--- THE INPUT ---

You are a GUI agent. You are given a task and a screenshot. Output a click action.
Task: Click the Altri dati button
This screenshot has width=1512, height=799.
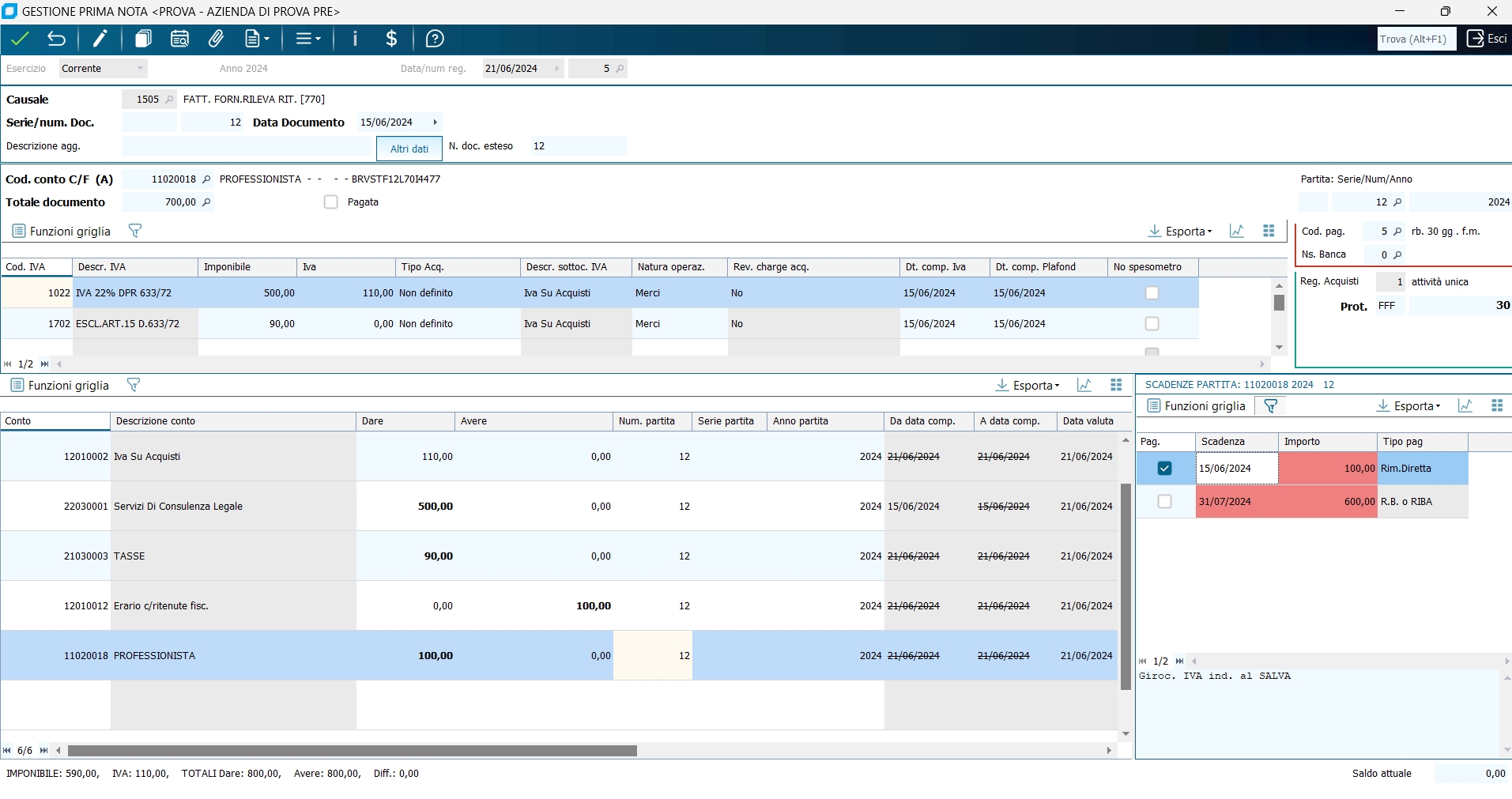click(409, 149)
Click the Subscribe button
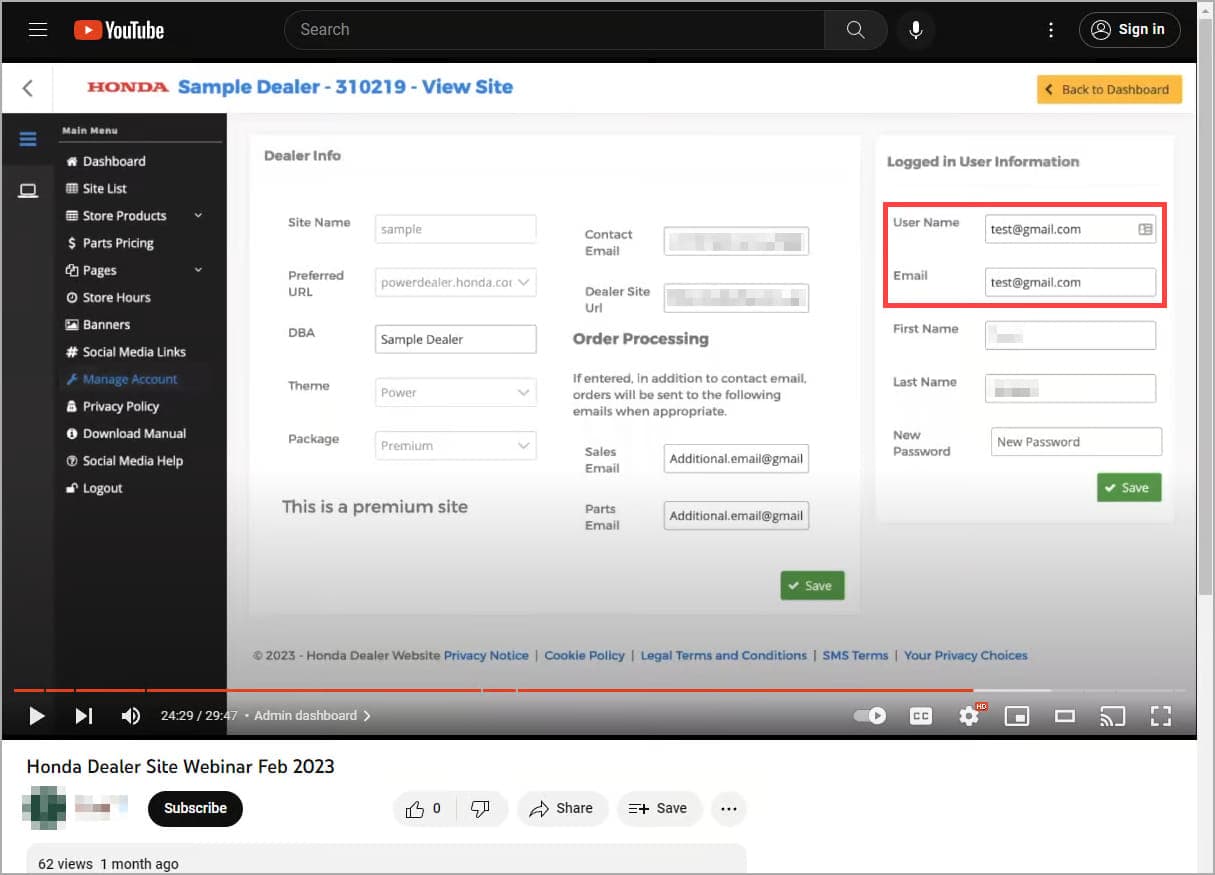 tap(195, 809)
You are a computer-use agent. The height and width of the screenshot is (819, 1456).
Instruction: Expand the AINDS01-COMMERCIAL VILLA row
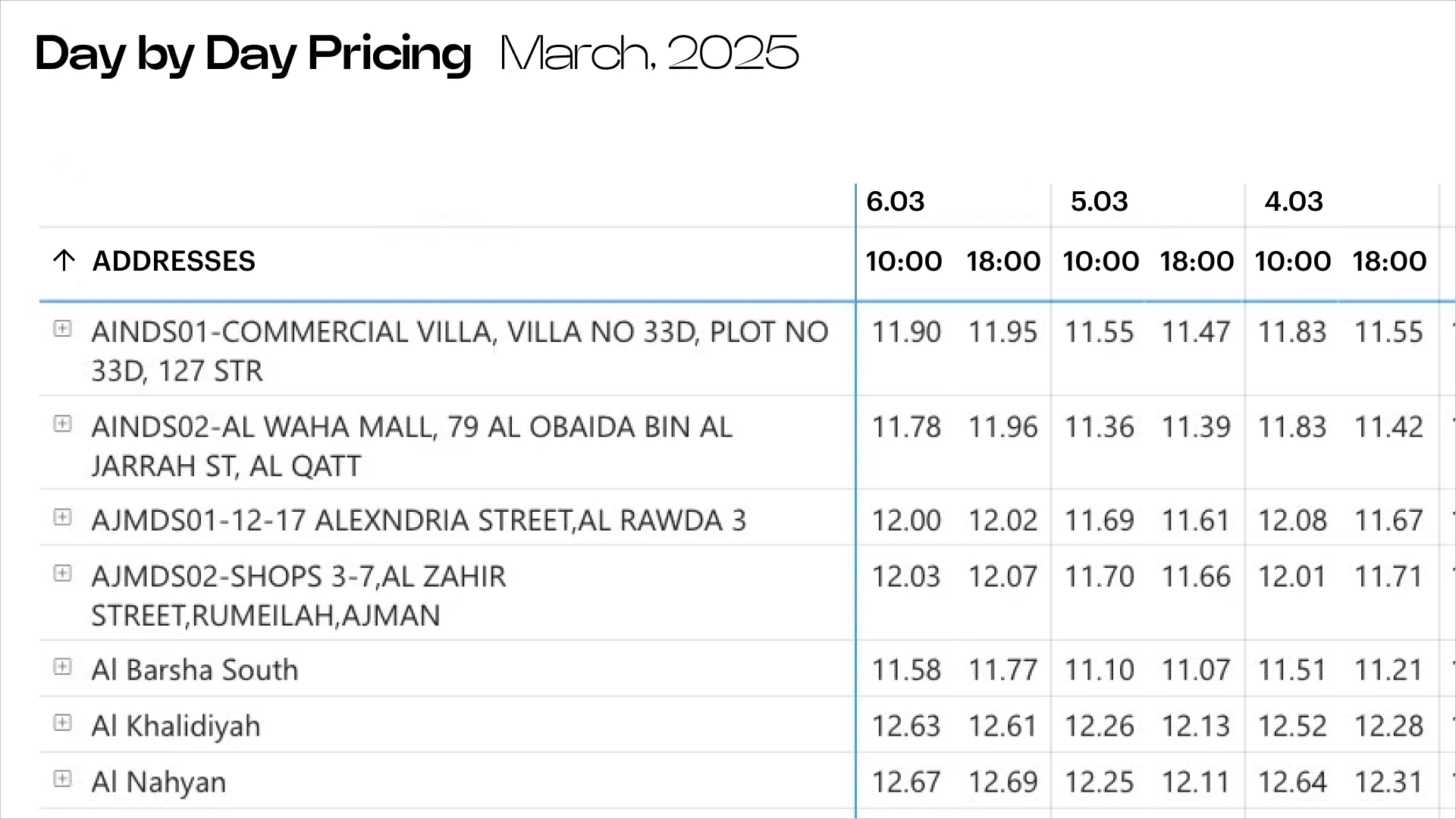[62, 328]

---

WHAT THE TASK REQUIRES: Look through the records and gather each line with the word "agent".

SOLUTION:
You are a GUI agent. You are given a task and a screenshot. Output a click action.
You are a computer-use agent. The height and width of the screenshot is (819, 1456).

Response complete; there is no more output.